MATERIAL PROVIDED START

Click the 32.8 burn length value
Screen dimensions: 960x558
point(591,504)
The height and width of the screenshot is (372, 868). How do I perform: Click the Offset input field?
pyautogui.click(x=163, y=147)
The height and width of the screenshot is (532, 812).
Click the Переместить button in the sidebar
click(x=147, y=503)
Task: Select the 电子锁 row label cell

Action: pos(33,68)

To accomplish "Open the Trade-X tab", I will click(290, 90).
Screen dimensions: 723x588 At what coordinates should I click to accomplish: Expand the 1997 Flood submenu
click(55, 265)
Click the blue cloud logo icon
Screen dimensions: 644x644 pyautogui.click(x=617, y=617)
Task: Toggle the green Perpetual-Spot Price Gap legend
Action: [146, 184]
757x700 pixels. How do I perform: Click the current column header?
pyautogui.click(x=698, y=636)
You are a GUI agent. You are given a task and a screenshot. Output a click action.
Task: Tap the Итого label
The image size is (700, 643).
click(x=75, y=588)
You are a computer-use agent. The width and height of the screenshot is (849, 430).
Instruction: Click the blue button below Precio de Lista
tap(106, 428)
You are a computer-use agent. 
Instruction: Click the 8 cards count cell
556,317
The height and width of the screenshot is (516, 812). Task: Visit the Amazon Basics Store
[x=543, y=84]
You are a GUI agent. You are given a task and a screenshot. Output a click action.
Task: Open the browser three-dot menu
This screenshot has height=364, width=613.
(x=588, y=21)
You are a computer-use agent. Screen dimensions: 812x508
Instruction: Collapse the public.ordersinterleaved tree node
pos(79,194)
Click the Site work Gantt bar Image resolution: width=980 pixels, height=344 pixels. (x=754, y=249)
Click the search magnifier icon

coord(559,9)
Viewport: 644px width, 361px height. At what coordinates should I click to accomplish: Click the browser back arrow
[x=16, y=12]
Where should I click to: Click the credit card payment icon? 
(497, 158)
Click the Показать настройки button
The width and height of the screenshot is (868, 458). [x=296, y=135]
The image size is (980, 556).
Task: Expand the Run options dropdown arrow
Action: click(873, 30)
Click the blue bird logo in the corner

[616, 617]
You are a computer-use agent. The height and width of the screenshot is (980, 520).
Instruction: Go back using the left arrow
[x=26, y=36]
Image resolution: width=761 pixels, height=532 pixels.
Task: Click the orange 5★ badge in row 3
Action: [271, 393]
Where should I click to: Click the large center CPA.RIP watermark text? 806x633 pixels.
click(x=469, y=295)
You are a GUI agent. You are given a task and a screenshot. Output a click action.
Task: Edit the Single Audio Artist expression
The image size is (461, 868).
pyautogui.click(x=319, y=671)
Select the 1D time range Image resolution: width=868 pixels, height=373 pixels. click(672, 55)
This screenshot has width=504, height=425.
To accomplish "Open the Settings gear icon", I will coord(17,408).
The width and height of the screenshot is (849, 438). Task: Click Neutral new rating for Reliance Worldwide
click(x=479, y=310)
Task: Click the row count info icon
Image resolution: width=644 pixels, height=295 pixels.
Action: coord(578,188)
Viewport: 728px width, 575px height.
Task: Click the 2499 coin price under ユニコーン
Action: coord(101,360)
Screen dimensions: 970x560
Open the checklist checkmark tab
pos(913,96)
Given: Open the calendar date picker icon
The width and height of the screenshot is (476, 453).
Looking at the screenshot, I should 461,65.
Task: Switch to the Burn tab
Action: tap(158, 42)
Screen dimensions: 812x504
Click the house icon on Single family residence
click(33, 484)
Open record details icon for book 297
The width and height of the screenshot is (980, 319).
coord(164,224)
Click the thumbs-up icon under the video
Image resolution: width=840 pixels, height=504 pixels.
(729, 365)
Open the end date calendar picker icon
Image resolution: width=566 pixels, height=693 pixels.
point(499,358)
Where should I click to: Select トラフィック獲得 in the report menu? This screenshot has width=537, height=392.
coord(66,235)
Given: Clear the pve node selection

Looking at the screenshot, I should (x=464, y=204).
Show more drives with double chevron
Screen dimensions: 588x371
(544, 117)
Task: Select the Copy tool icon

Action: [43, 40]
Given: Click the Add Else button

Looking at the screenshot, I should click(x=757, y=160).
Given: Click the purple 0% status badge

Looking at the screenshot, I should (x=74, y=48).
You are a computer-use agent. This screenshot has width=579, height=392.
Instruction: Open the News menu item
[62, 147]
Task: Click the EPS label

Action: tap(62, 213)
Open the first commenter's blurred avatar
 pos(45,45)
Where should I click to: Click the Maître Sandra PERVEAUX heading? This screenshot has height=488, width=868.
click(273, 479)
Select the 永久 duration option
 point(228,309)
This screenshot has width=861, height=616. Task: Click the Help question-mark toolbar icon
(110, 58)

MATERIAL PROVIDED END

> [YOUR GOAL]:
All of the lines above that carry the string "agent" need to be found and copied.

> [RESULT OF THE EXERCISE]:
You are a GUI agent. You are given a task and a screenshot. Output a click action.
You are a computer-use agent. The width and height of the screenshot is (849, 430).
You are a computer-use agent. 
You are a GUI agent. You are given a task and a screenshot. Output a click action.
You are a computer-use agent. Screen dimensions: 812x508
You are a computer-use agent. The height and width of the screenshot is (980, 520).
You are a GUI agent. You are given a task and a screenshot. Output a click action.
You are a computer-use agent. This screenshot has width=579, height=392.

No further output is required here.